#### Aim of the task
Every line in the records below with the string "agent" is to be copied out.

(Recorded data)
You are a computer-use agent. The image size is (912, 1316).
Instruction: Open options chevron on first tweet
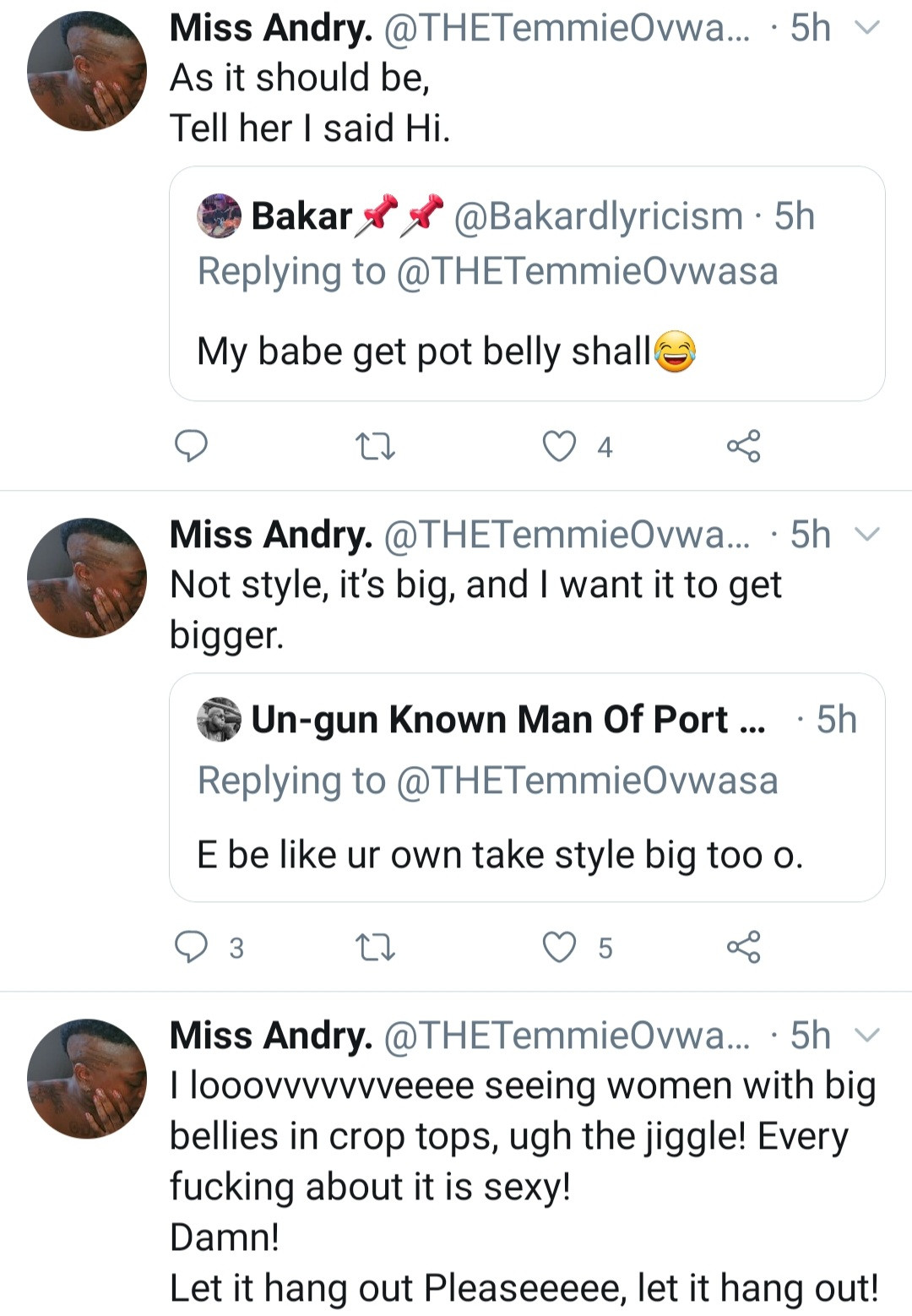coord(868,28)
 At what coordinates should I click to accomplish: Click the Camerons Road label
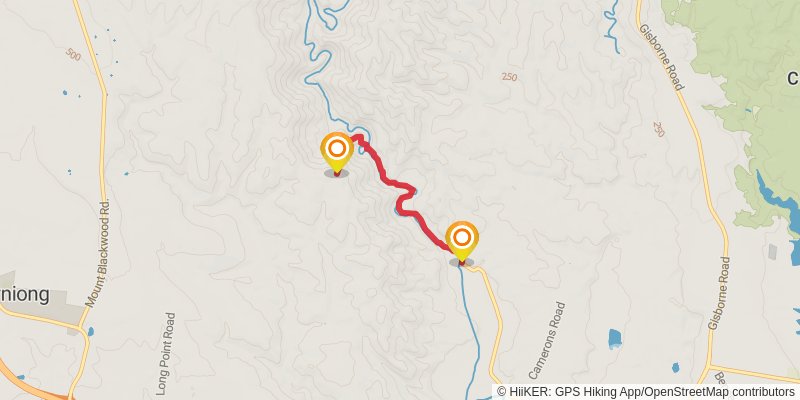pyautogui.click(x=547, y=340)
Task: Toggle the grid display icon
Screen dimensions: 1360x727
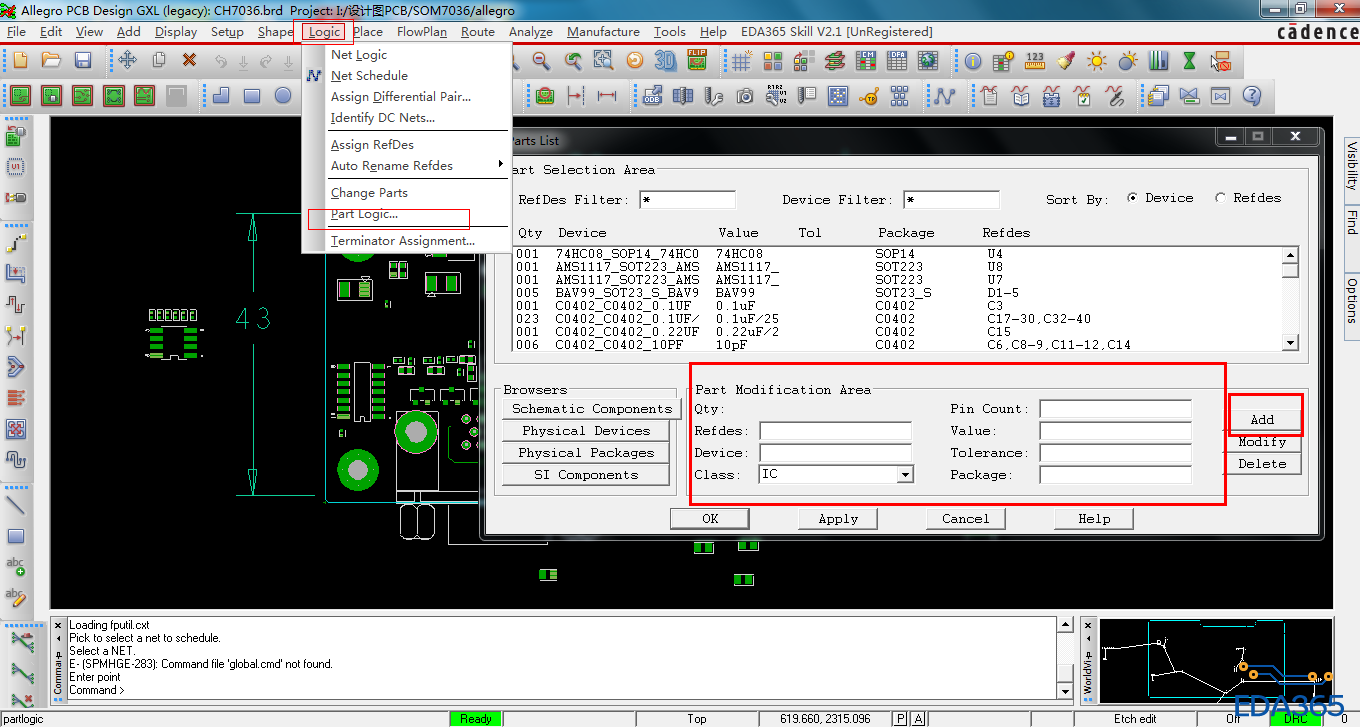Action: (x=741, y=61)
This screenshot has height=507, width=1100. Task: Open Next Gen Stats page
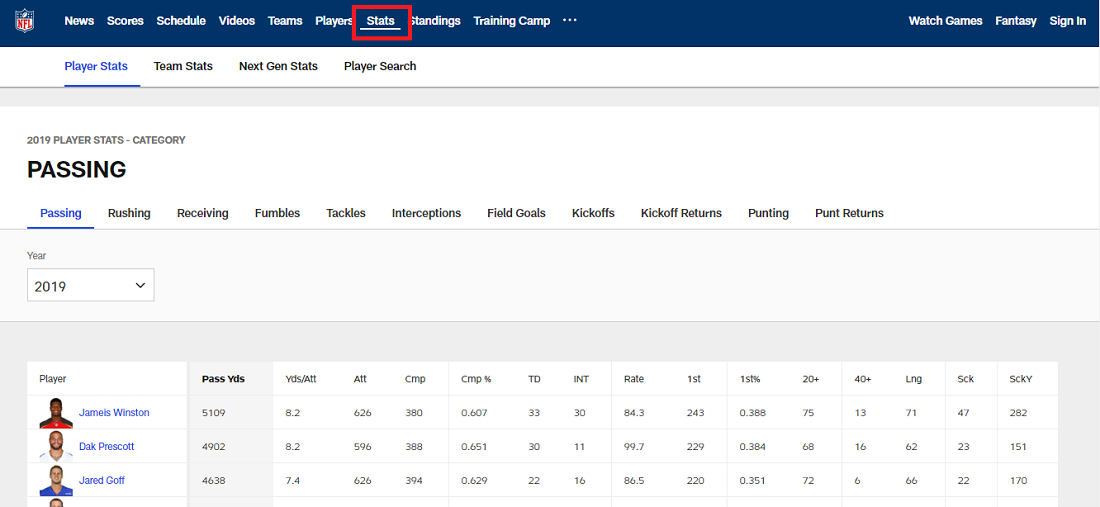pyautogui.click(x=278, y=66)
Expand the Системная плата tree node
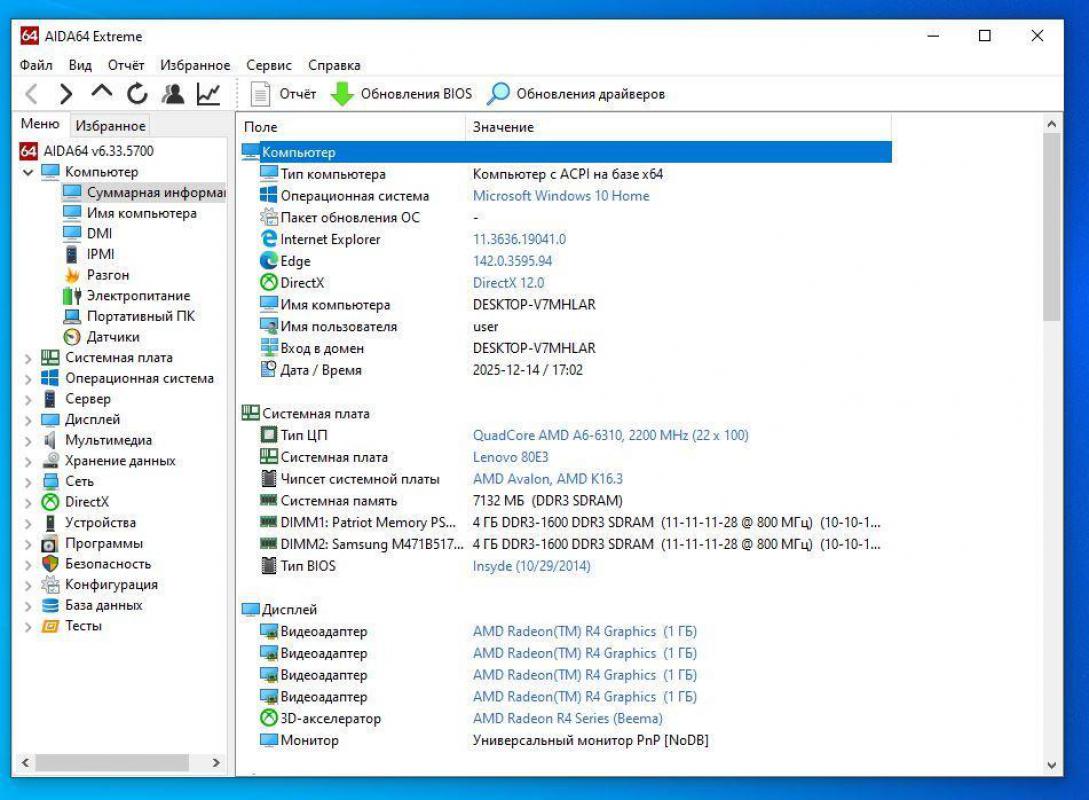 point(28,358)
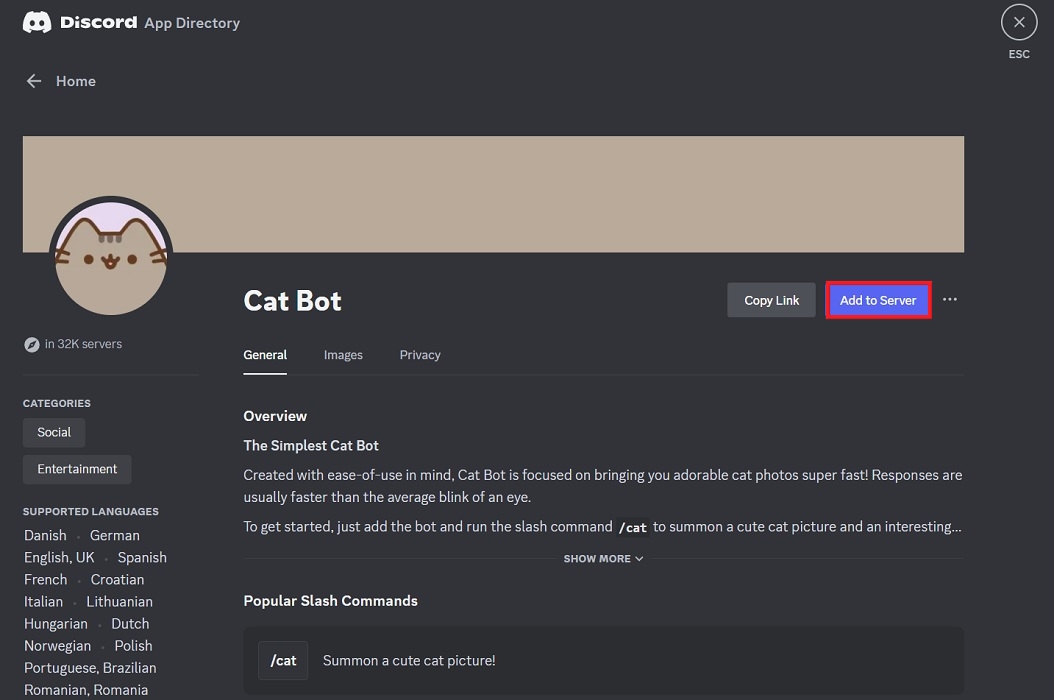Viewport: 1054px width, 700px height.
Task: Open the Privacy tab
Action: click(420, 354)
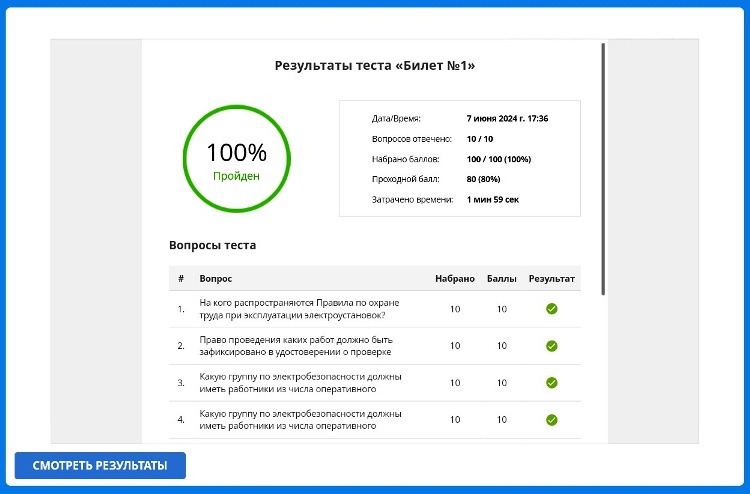Image resolution: width=750 pixels, height=494 pixels.
Task: Click the 'Баллы' column header
Action: pyautogui.click(x=501, y=278)
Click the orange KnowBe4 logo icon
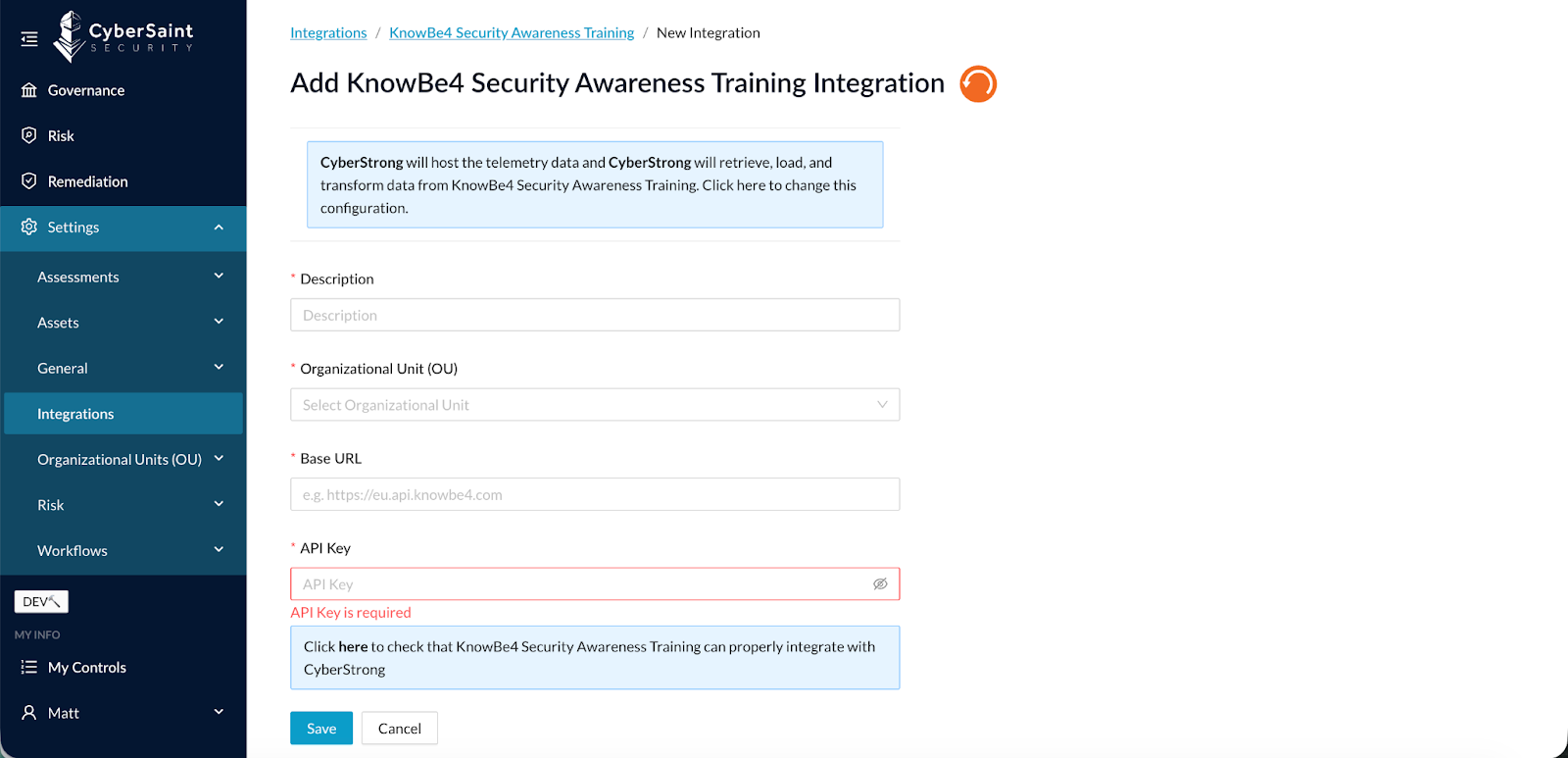This screenshot has width=1568, height=758. 977,84
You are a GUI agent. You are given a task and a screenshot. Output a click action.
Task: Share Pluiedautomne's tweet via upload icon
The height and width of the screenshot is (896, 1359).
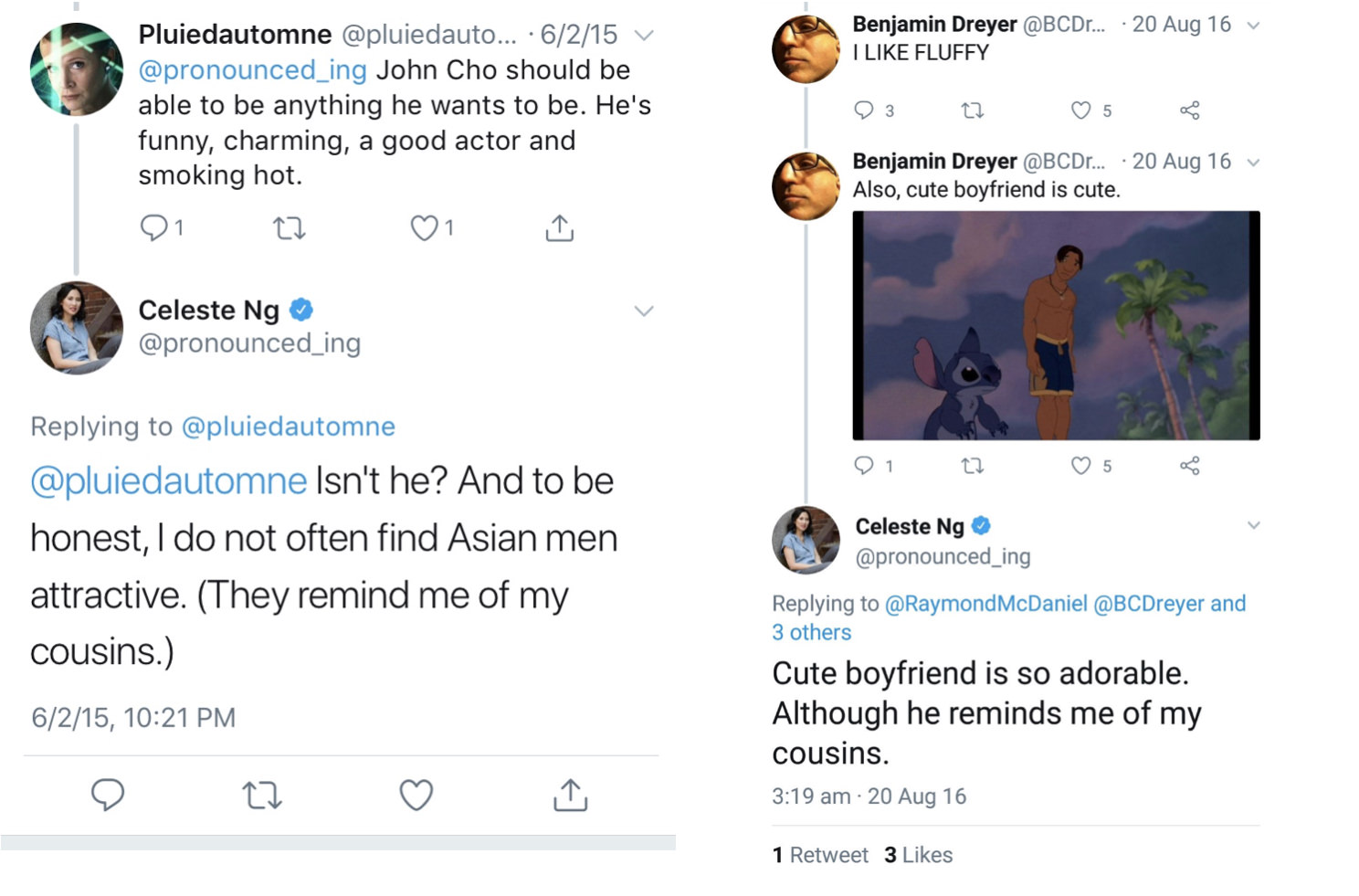pyautogui.click(x=559, y=227)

#### Answer space
You are a computer-use agent. The image size is (912, 1316).
You are a GUI agent. You are given a task and a screenshot. Output a click action.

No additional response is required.